Disabili senza trasporto: parte il servizio di riserva

Il Comune usa i fondi dell’emergenza Covid per i collegamenti con i centri diurni L’assessore De Sanctis: trovata una soluzione tampone per famiglie in difficoltà
TERAMO . Le attività sono riprese, ma senza il servizio di trasporto. È intervenuto il Comune a risolvere il disagio patito dai disabili che frequentano i centri diurni “La Dimora” e “La Piazzetta”. Entrambe le strutture sono gestite dall’Anffas, l’associazione che si occupa diversamente abili e delle loro famiglie, e dopo l’interruzione forzata delle attività dovuta al lockdown hanno riaperto i battenti. Non tutto, però, è tornato come prima per i frequentatori dei due centri. Per varie problematiche logistiche, legate anche ai vincoli rimasti a lungo in vigore per i servizi di trasporto sempre a causa dell’emergenza sanitaria, non è stato riattivato il prelievo nelle rispettive abitazioni e il successivo riaccompagnamento con mezzi idonei dei disabili.

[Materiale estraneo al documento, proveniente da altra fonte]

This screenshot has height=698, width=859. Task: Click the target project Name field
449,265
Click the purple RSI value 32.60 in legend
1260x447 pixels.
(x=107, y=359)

Si è aperto così un grave disagio per gli iscritti ai centri e per le loro famiglie, nella maggior parte dei casi formate da genitori anziani, considerato che i destinatari del servizio sono soprattutto adulti. Sono state proprio le mamme e i papà a rivolgersi, dunque, all’amministrazione per trovare una soluzione al problema. «Non si tratta di un’attività che rientra in quelle di competenza diretta del Comune», premette l’assessore ai servizi sociali Ilaria De Sanctis, «per cui, insieme agli uffici, abbiamo predisposto una formula che potesse rispondere alle esigenze dei disabili e delle loro famiglie».

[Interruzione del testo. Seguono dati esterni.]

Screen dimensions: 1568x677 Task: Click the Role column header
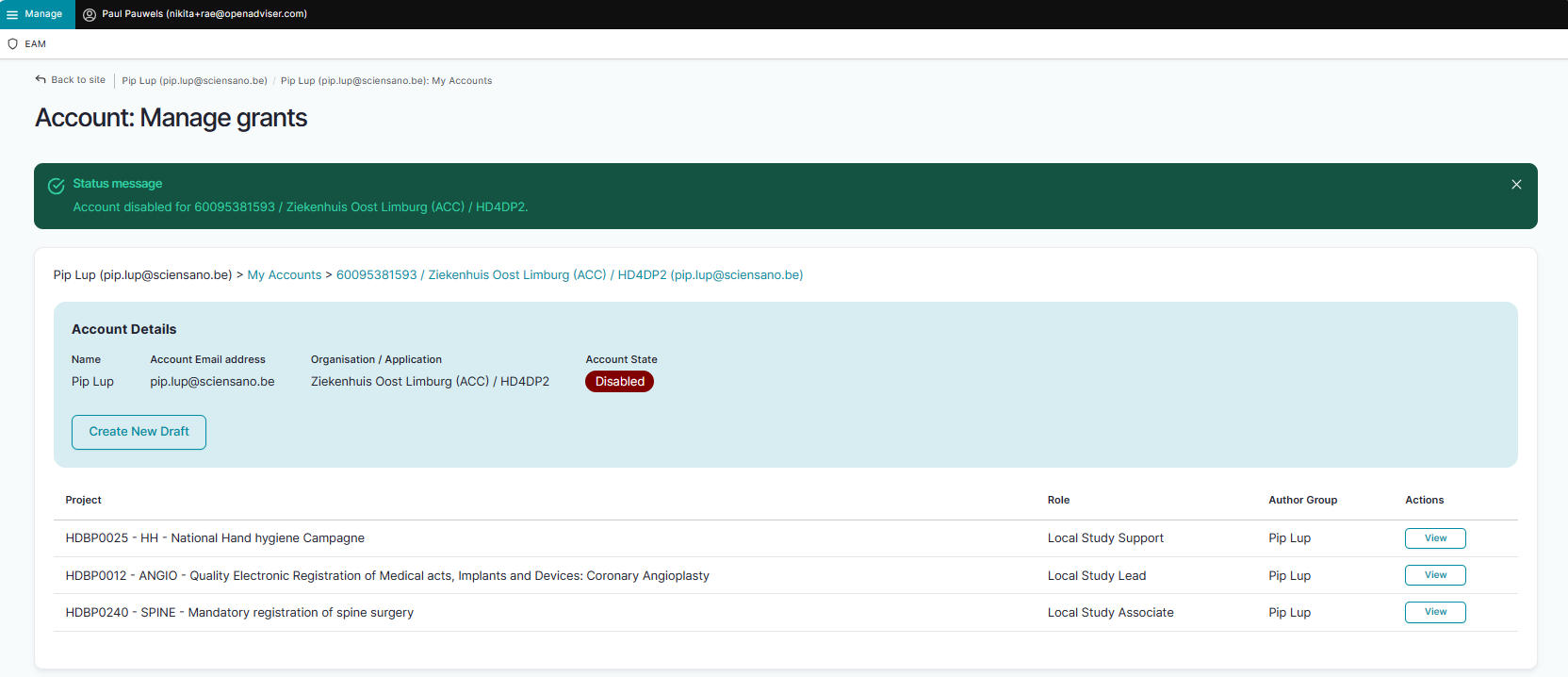(x=1058, y=501)
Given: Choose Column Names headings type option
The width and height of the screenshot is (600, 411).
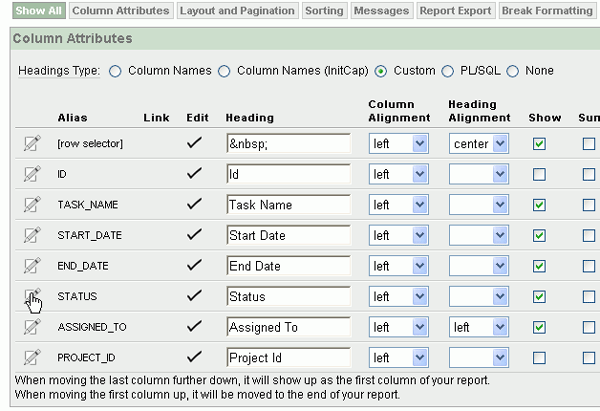Looking at the screenshot, I should 115,71.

Tramite i fondi per la gestione dell’emergenza sanitaria, dunque, l’amministrazione ha attivato voucher tramite i quali ogni utente potrà pagare il trasporto di andata e ritorno tra la propria abitazione e i centri diurni. Ne beneficeranno in tutto circa 15 utenti, ma per l’assessore è importante il segnale. «Non si tratta di una platea amplissima di persone da aiutare», tiene a precisare l’assessore, «ma era comunque importante intervenire e trovare una soluzione proprio perché, trattandosi di famiglie in cui i genitori hanno spesso un’età avanzata, si doveva adottare un provvedimento che riveste una particolare valenza sociale». La soluzione escogitata dal Comune sarà in vigore fino a dicembre e andrà riformulata per l’anno prossimo. «Predisporremo un progetto di più lunga durata», conclude De Sanctis, «coinvolgendo anche la Asl».